**Stored data:**
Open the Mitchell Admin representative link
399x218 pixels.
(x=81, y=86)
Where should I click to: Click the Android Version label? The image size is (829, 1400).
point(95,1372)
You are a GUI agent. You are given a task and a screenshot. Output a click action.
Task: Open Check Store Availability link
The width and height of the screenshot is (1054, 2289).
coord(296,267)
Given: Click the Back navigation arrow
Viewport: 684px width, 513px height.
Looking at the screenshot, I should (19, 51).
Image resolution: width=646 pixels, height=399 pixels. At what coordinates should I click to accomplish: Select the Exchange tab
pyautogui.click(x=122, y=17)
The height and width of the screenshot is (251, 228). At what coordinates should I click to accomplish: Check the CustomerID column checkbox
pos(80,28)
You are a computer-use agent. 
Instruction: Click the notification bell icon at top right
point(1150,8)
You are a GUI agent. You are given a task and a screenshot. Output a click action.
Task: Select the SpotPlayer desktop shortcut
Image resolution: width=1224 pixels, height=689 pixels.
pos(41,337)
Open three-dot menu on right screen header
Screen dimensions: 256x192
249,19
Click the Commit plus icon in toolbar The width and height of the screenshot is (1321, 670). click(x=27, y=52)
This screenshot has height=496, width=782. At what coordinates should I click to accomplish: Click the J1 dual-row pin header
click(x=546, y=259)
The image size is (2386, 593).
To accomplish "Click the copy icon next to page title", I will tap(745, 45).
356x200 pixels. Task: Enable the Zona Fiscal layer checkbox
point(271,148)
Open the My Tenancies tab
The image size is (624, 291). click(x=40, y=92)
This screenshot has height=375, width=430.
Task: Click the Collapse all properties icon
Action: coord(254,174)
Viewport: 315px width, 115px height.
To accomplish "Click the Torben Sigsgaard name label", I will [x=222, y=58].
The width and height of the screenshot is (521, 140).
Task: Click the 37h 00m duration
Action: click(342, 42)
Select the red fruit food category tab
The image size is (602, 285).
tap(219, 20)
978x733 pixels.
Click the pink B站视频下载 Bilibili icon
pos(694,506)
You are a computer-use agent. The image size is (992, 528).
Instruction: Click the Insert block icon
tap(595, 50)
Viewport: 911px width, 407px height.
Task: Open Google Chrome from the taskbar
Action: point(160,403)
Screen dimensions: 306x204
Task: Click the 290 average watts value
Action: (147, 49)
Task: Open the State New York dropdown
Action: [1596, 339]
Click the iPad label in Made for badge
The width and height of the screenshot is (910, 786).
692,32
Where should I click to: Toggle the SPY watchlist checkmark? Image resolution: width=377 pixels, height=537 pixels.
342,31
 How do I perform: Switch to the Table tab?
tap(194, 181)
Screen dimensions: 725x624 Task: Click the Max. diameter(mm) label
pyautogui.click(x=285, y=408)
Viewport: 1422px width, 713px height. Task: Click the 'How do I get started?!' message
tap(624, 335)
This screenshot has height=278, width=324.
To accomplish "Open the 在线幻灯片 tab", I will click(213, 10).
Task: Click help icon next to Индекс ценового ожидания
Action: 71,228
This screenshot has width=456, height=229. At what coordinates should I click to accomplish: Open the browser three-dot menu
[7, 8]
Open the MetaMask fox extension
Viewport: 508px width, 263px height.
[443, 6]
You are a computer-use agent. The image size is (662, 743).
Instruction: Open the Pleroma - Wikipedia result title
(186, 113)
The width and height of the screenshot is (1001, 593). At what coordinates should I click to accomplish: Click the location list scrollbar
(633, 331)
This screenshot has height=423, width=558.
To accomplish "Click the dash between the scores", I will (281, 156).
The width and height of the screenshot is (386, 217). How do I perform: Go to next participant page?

**PROBLEM TO WORK ON:**
If a line in the data above includes the string "computer", copy it.

**TASK RESPONSE:**
You are a computer-use agent. 
You are a computer-use agent. The image size is (992, 528).
You are a computer-use agent. The image size is (662, 743).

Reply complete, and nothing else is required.